Os Jogos Olímpicos e Paralímpicos de 2016 são o próximo desafio. Atualmente, a Fiocruz integra a Comissão Mista de Controle das Atividades de Inteligência (CCAI). Os pesquisadores dedicados ao tema do antrax participam de reuniões com a presença da prefeitura da cidade do Rio de Janeiro, do Governo do Estado, de representantes do Ministério da Defesa (CETEx), do Ministério da Justiça e do Gabinete de Segurança Institucional (GSI) da Presidência da República. De acordo com Sônia Ermelinda Alves da Silva, pesquisadora do Laboratório de Fisiologia Bacteriana do IOC que atua diretamente na articulação com estes órgãos, a integração é fundamental. “A atuação conjunta de diversas instâncias permite o alinhamento de ações preventivas caso sejam encontrados materiais suspeitos por ocasião destes grandes eventos”, detalhou Sônia.

Ação rápida no organismo

O bacteriologista aponta que, tradicionalmente, a forma mais comum de contágio da doença é acidental, decorrente do manuseio de produtos provenientes de animais infectados de forma natural. Isso pode acontecer no manuseio de lã, couros, tecidos e carcaças – práticas que, em geral, são realizadas em áreas rurais. Leon explica que a infecção humana pode ocorrer de três formas: cutânea (pela penetração direta de esporos bacterianos na pele com algum tipo de corte), gastrointestinal (quando ocorre ingestão desses esporos) ou respiratória (se o material for inalado). A possibilidade de transmissão direta da doença de um indivíduo para outro ainda é incerta. As vacinas existentes não conferem proteção duradoura.

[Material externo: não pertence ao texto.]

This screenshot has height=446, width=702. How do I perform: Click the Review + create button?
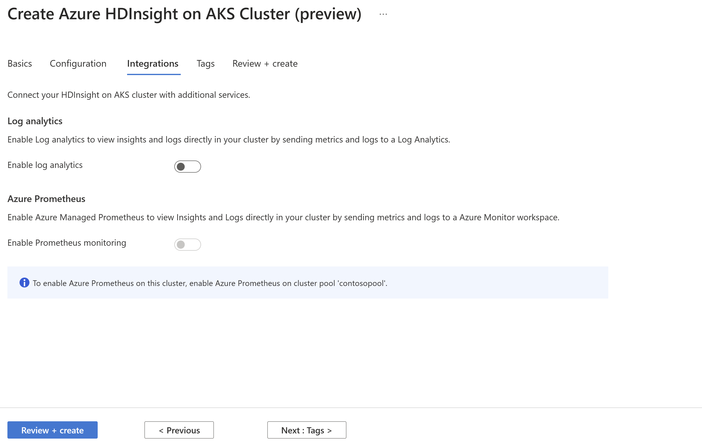click(x=52, y=430)

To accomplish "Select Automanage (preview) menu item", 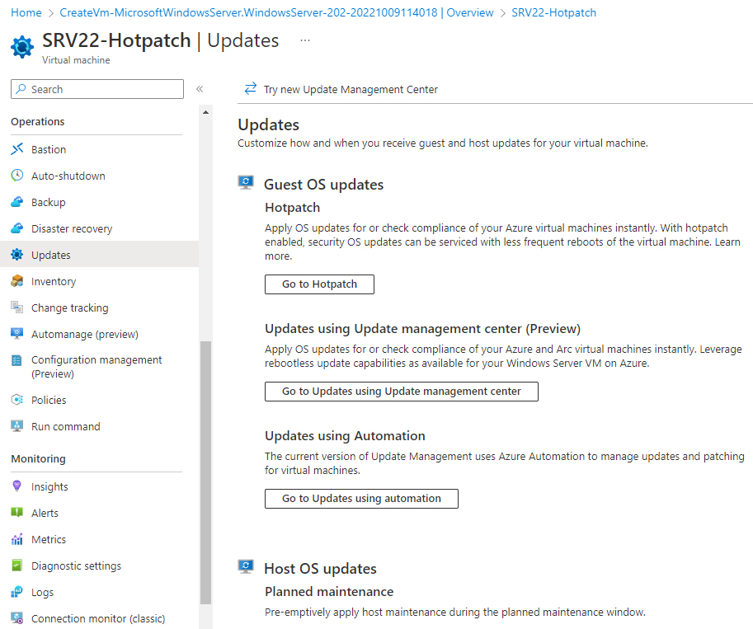I will [84, 334].
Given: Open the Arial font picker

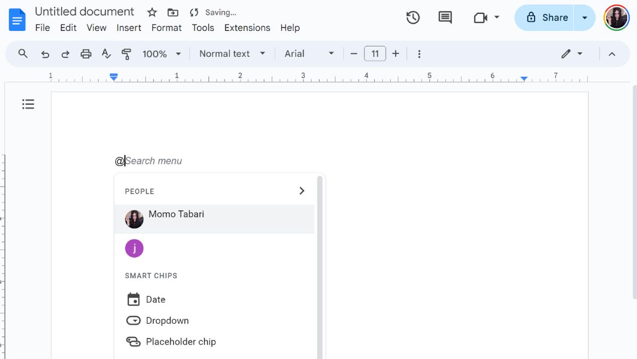Looking at the screenshot, I should pyautogui.click(x=308, y=53).
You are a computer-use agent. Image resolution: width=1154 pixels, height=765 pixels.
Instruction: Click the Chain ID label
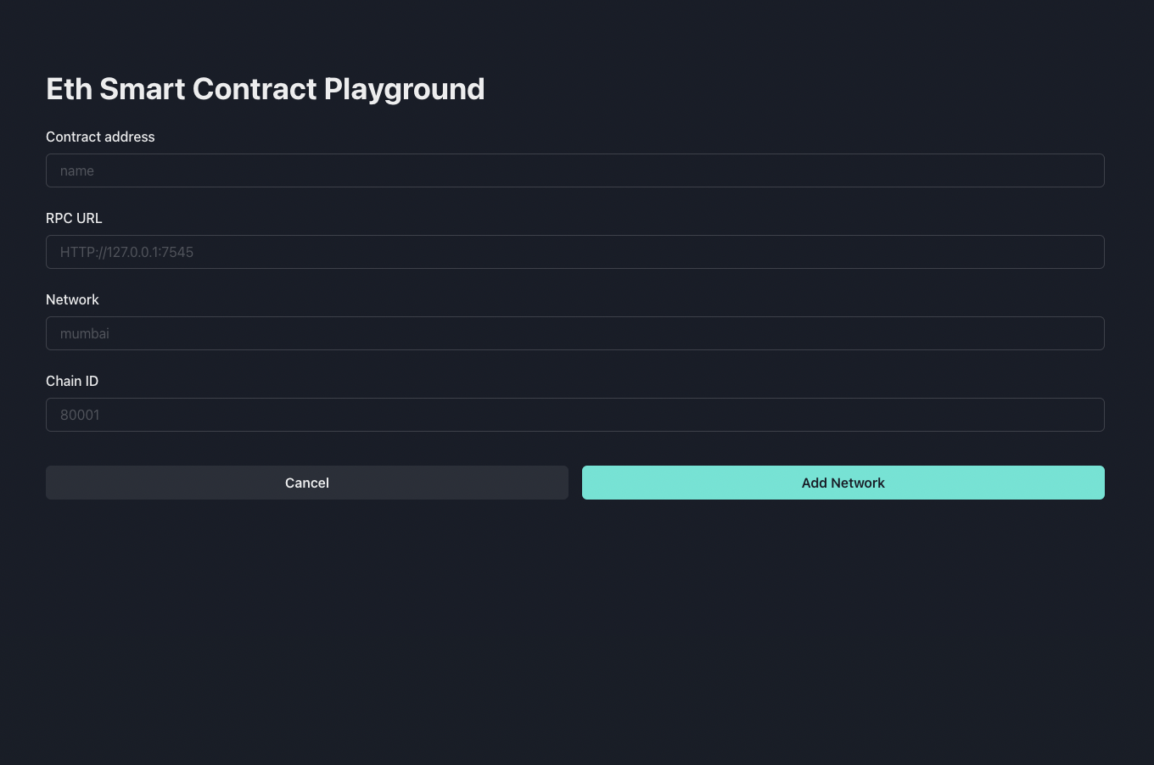tap(72, 381)
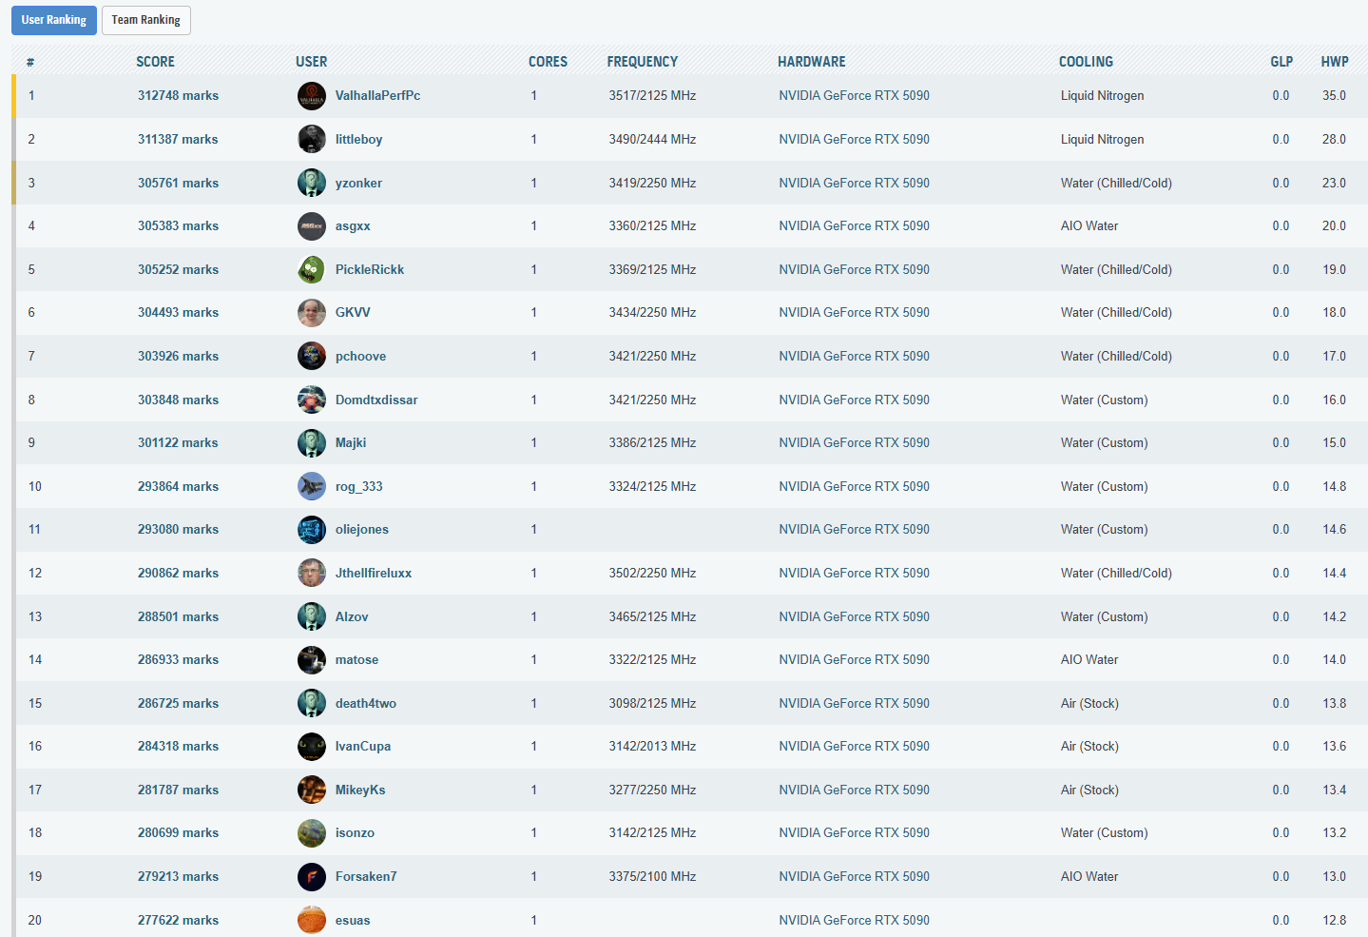Click rog_333's jet avatar

311,486
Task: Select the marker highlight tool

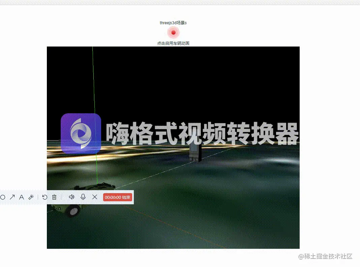Action: coord(31,197)
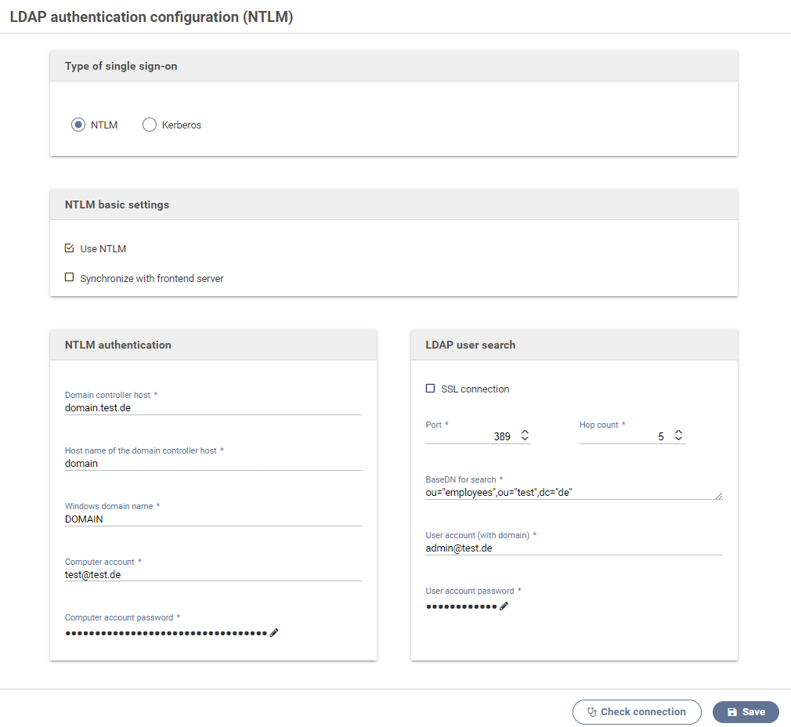Select the Kerberos sign-on option
Image resolution: width=791 pixels, height=727 pixels.
coord(150,125)
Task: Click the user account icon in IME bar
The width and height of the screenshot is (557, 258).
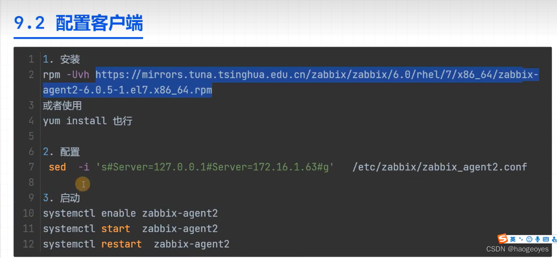Action: click(554, 239)
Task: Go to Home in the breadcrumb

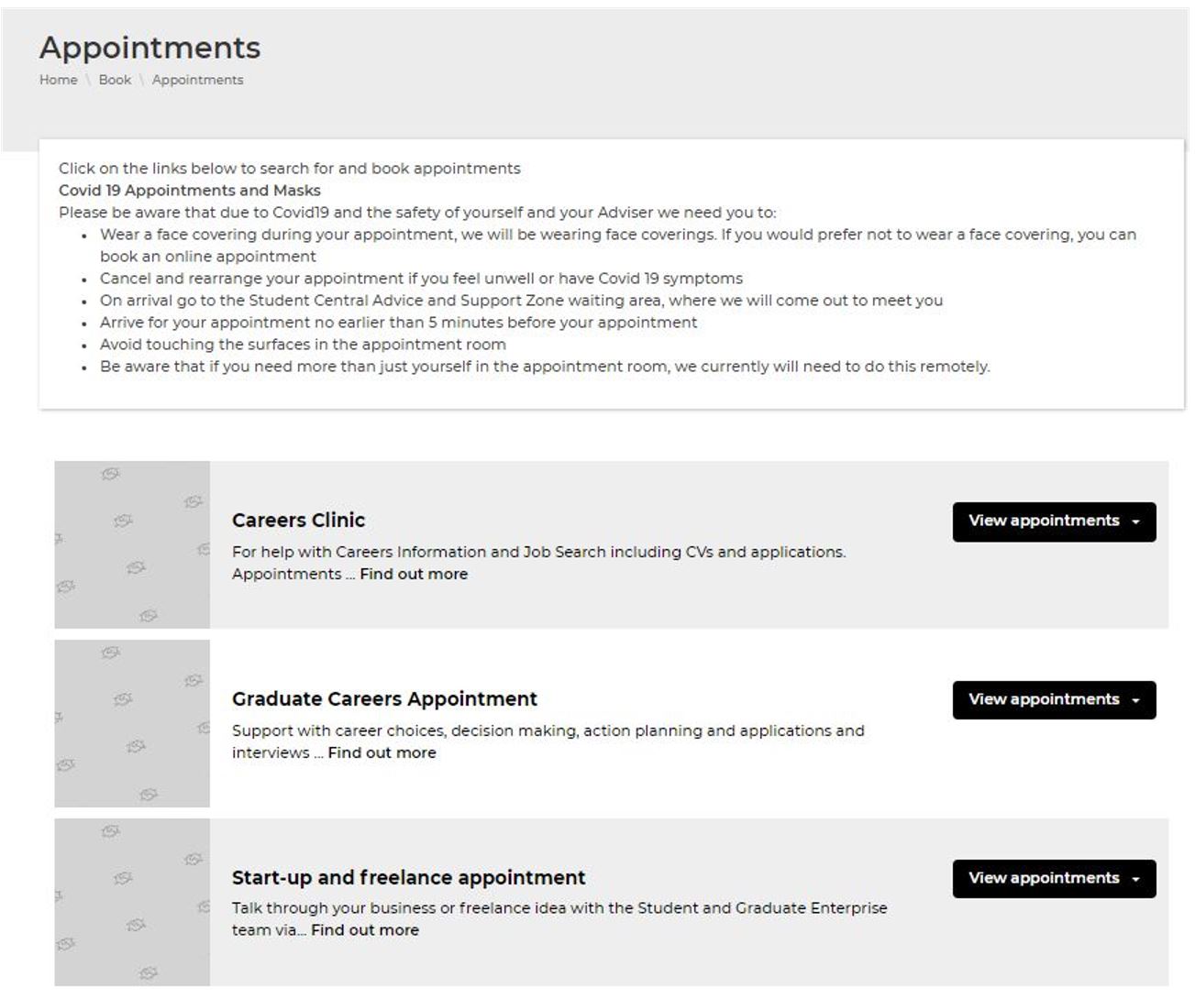Action: [58, 80]
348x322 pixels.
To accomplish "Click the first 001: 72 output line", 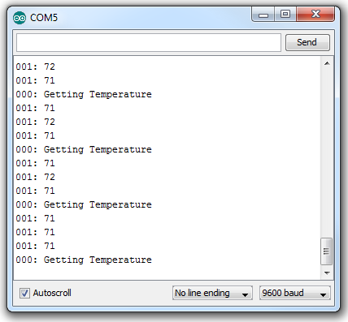I will tap(35, 67).
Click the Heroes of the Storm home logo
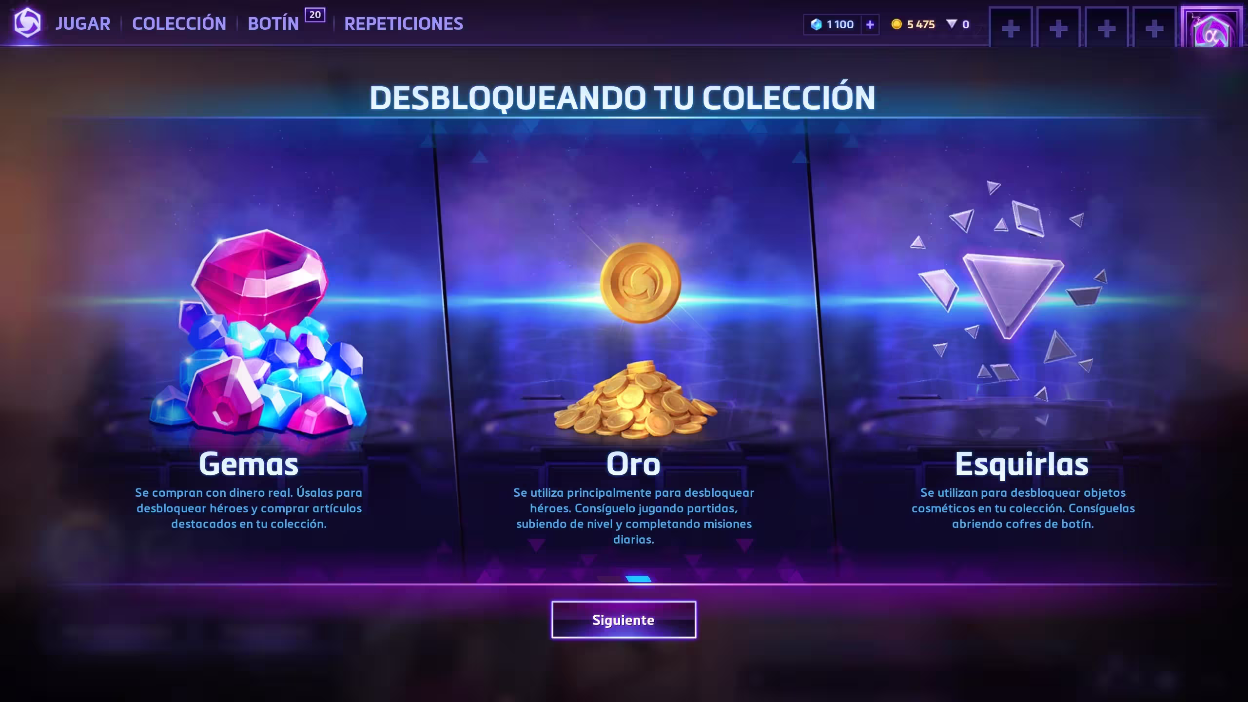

Leon explica que o uso do Bacillus anthracis como arma biológica é possível devido à manipulação dos esporos da bactéria, que são altamente resistentes. Neste processo, fatores de virulência podem ser combinados com o objetivo de ampliar o poder infeccioso da bactéria para humanos. Ao ser inalado ou ingerido, o bacilo surge do esporo e pode provocar mal-estar inicial semelhante ao de uma gripe ou distúrbio intestinal. Os primeiros e principais sinais da doença surgem entre quatro e sete dias após a infecção, dependendo do modo de penetração do agente. O efeito mais visível acontece na pele: quando infectado pela forma cutânea do antrax, o indivíduo apresenta uma vermelhidão inicial que evolui para um inchaço com ulcerações e hematomas que podem se agravar sem o devido tratamento. Já nas formas respiratória e gastrointestinal, o bacilo gera quadros mais graves, provocando infecções no pulmão e no aparelho digestivo que podem levar à morte em menos de 24 horas após o aparecimento das primeiras manifestações. Em todas as formas de infecção, o tratamento é realizado com base em antibióticos, como a ciprofloxacina.